ASSIGNMENT:
From the line that includes "The image size is (753, 770)." to the last line of the records, inclusive, repeat each line exactly.

DATA FOR ANALYSIS:
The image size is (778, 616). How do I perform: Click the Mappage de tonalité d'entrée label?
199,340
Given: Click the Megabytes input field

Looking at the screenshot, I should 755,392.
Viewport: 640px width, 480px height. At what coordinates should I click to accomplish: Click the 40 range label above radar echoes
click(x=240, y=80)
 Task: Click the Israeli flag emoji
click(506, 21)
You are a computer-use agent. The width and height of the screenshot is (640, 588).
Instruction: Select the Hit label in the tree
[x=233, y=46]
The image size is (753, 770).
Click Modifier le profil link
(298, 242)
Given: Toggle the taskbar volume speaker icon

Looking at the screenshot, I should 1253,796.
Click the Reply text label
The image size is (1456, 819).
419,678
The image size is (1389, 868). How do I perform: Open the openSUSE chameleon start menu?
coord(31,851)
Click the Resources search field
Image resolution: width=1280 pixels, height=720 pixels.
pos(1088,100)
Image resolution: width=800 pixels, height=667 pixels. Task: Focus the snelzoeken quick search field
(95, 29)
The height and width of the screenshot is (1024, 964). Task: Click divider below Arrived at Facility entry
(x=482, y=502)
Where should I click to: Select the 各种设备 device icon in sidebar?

EXERCISE ANSWER:
The image size is (753, 770).
Click Modifier le profil link
(298, 242)
Given: Toggle the taskbar volume speaker icon

Looking at the screenshot, I should 1253,796.
Click the Reply text label
The image size is (1456, 819).
419,678
The image size is (1389, 868). How do I perform: Open the openSUSE chameleon start menu?
coord(31,851)
Click the Resources search field
Image resolution: width=1280 pixels, height=720 pixels.
pos(1088,100)
Image resolution: width=800 pixels, height=667 pixels. Task: Focus the snelzoeken quick search field
(95, 29)
The height and width of the screenshot is (1024, 964). Task: Click divider below Arrived at Facility entry
(x=482, y=502)
Where should I click to: Select the 各种设备 device icon in sidebar?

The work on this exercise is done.